« Nos conversations célestes », de Jean-Christophe Attias : Une quête intérieure

Jean-Christophe Attias propose un premier polar profond et insolite.

Laura Alcalaï  • 18 mars 2020 abonné·es
« Nos conversations célestes », de Jean-Christophe Attias : Une quête intérieure
© Jean-Luc & Francoise Ziegler/afp

Lorsqu’un éminent historien des religions, spécialiste de la pensée juive médiévale, s’attaque au roman policier, forcément le résultat est déroutant. Avec Nos conversations célestes, Jean-Christophe Attias, auteur d’un Moïse fragile, prix Goncourt de la biographie en 2015, s’aventure cette fois sur les chemins troubles de la fiction.

Depuis six semaines, Ben Halfman a disparu. Ce professeur d’un petit institut universitaire poussiéreux et indolent est certes réputé fantasque et subversif, mais sa soudaine disparition inquiète. Le doyen charge un de ses collègues, Jacques, de se lancer à sa recherche. Il lui adjoint la secrétaire et amante d’Halfman, une jolie blonde répondant au doux nom de Mauricette, dont le visage trahit les turbulences. À l’opposé, Jacques est un introverti mélancolique et indécis, coupé de ses passions. Leur recherche les conduit sur d’étranges chemins de traverse, au contact de personnages inquiétants.
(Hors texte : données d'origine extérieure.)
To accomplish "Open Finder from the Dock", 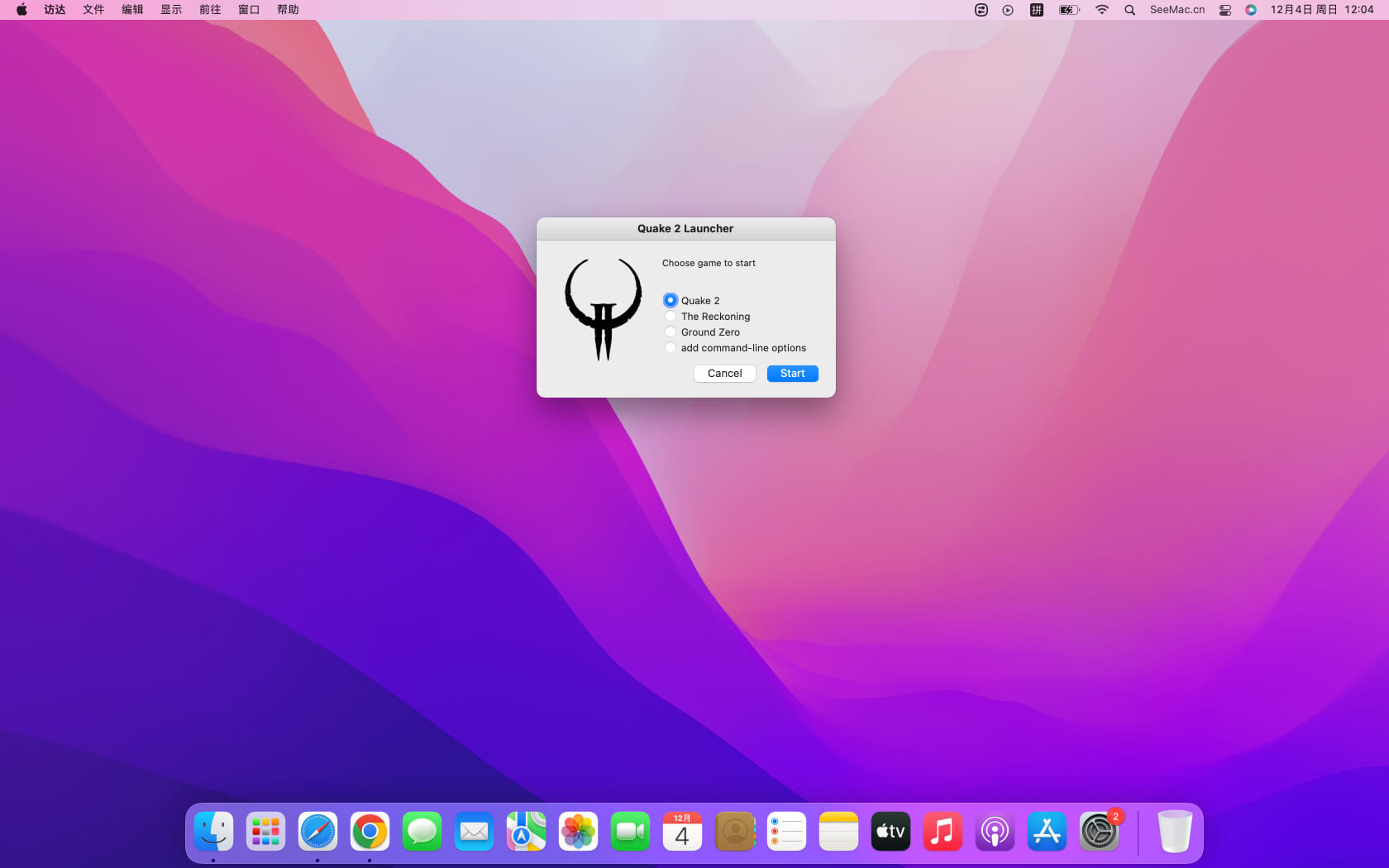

Imperceptiblement, le sujet du roman lui aussi se déplace. Ce n’est plus la piste d’Halfman mais la quête elle-même. Ce sont des lieux : le Paris populaire, les rives de la Manche, embrumées de mélancolie, et enfin Kfar Aloum, un improbable village des oubliés, en Israël, où un rabbin marginal leur révèle que toute enquête est d’abord une quête intérieure.
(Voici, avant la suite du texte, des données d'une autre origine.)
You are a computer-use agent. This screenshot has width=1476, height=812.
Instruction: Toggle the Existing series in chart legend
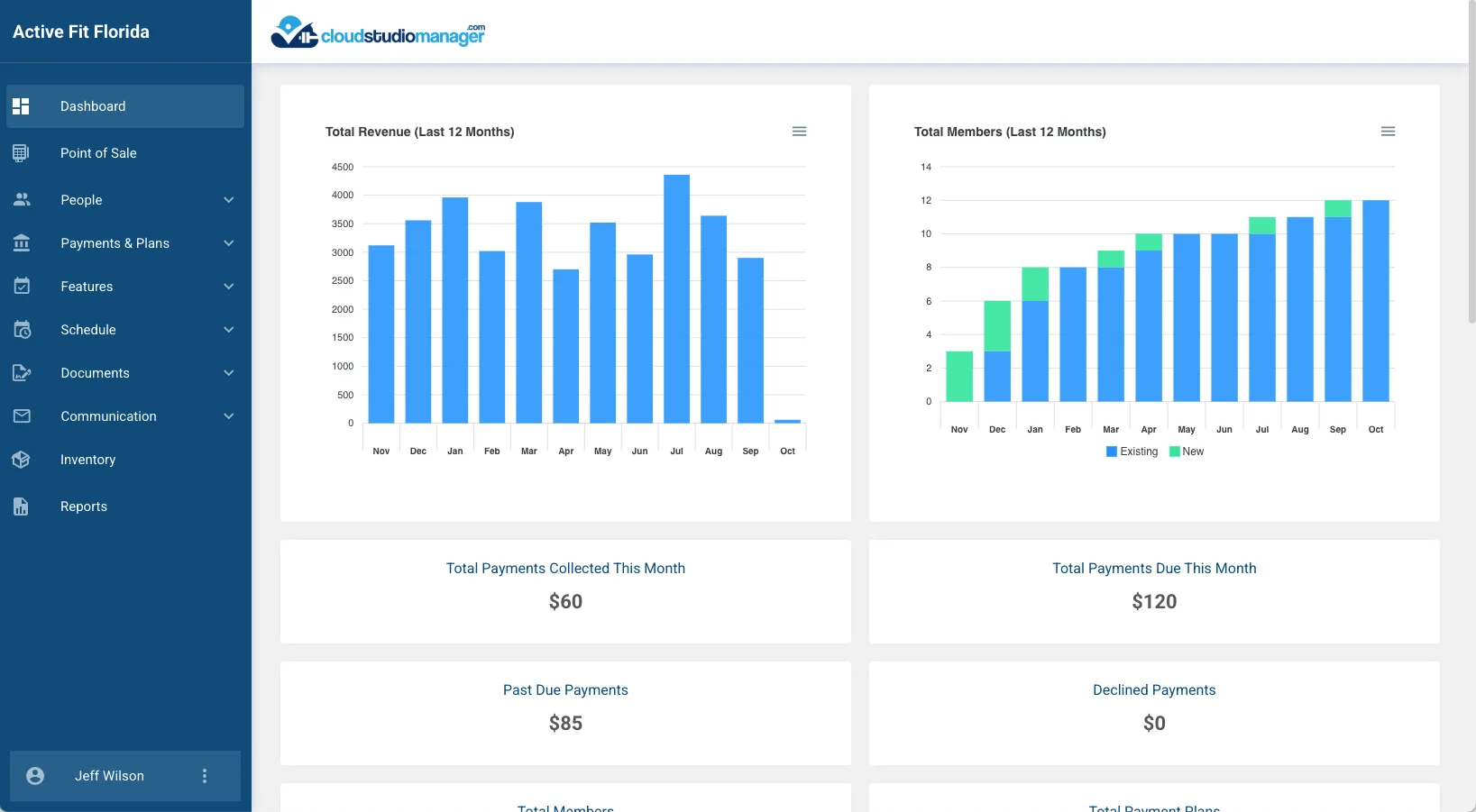[x=1132, y=452]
« Nos maîtres, dit le rabbin, enseignent que l’homme doit aimer Dieu de ses deux cœurs […]_, celui qui le porte au Bien comme celui qui le porte au Mal »_. L’aimer d’un seul cœur, c’est être soi-même « un homme amputé ». Si « Halfman » est une moitié d’homme, qui donc est cette autre partie de lui-même ? Seuls les anges pourraient avoir la réponse, mais les mots de leurs « conversations célestes » ne nous parviennent qu’imparfaitement, traduits en désordre par l’écrivain. Le reste appartient au mystère d’un récit singulier qui emporte le lecteur peut-être au fond de lui-même.

Nos conversations célestes, Jean-Christophe Attias, Alma éditeur, 330 pages, 18 euros. Disponible en Epub (12,99 euros) sur le site de l’éditeur.